(Beginning of Supplied entries)

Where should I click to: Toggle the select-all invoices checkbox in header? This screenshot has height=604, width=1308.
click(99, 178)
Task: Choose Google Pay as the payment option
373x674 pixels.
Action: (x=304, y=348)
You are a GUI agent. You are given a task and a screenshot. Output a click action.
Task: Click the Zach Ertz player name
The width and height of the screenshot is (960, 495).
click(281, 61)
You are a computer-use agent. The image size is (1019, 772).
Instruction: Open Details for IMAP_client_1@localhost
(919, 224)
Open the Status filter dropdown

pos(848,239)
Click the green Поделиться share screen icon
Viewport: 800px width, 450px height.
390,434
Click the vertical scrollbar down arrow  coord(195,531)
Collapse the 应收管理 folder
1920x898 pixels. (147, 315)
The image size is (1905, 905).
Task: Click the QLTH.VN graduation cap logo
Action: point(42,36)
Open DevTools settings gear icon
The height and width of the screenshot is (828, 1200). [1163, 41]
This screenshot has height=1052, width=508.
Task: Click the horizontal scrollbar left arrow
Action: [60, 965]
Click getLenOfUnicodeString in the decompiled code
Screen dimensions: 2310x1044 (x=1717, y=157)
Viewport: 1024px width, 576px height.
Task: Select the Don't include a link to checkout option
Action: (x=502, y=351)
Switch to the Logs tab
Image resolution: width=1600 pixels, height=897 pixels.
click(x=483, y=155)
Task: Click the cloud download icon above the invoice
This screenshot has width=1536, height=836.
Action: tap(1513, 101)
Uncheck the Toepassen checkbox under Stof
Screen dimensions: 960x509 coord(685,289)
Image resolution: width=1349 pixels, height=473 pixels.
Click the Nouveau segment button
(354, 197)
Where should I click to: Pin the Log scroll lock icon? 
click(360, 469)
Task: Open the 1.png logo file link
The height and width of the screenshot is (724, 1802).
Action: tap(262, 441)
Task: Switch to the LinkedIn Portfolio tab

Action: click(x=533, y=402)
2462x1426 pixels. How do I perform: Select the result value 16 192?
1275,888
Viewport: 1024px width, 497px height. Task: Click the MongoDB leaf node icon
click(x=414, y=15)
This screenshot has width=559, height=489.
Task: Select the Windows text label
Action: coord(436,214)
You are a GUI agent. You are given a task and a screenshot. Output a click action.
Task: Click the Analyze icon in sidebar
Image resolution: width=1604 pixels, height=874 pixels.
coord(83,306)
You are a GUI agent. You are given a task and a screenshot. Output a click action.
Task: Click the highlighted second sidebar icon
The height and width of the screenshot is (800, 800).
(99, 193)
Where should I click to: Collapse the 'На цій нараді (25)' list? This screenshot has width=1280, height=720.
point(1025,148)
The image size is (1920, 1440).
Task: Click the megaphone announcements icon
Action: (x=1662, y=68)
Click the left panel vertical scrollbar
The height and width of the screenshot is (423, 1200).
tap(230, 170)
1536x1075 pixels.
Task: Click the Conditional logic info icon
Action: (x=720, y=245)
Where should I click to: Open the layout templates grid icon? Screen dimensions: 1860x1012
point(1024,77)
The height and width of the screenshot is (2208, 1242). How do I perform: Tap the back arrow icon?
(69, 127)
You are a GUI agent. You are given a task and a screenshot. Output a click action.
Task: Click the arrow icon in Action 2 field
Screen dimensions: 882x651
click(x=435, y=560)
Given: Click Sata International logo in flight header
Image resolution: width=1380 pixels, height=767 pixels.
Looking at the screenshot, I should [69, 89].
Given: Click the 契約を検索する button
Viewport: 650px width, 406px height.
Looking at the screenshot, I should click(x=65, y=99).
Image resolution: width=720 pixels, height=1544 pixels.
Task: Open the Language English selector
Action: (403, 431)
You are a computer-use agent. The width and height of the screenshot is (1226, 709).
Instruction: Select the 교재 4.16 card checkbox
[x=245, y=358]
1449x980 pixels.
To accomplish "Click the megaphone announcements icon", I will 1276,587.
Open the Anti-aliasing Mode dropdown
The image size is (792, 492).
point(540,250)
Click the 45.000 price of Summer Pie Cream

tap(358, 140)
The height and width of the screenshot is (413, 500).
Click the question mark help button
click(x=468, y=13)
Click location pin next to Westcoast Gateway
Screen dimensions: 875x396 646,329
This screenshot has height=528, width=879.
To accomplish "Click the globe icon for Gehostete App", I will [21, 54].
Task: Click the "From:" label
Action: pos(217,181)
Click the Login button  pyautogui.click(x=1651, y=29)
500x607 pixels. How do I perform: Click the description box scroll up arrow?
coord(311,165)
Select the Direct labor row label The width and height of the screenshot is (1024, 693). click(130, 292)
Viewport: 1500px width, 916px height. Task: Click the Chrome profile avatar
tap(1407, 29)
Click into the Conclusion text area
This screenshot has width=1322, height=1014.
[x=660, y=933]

(End of Supplied entries)

*Task statement*: Look above for the line that contains "Viewport: 650px width, 406px height.". Starting there, transcribe every line exactly until you have copied the line that contains "The height and width of the screenshot is (413, 500).".

*Output of the exercise*:
Viewport: 650px width, 406px height.
Looking at the screenshot, I should click(x=65, y=99).
Image resolution: width=720 pixels, height=1544 pixels.
Task: Open the Language English selector
Action: (403, 431)
You are a computer-use agent. The width and height of the screenshot is (1226, 709).
Instruction: Select the 교재 4.16 card checkbox
[x=245, y=358]
1449x980 pixels.
To accomplish "Click the megaphone announcements icon", I will 1276,587.
Open the Anti-aliasing Mode dropdown
The image size is (792, 492).
point(540,250)
Click the 45.000 price of Summer Pie Cream

tap(358, 140)
The height and width of the screenshot is (413, 500).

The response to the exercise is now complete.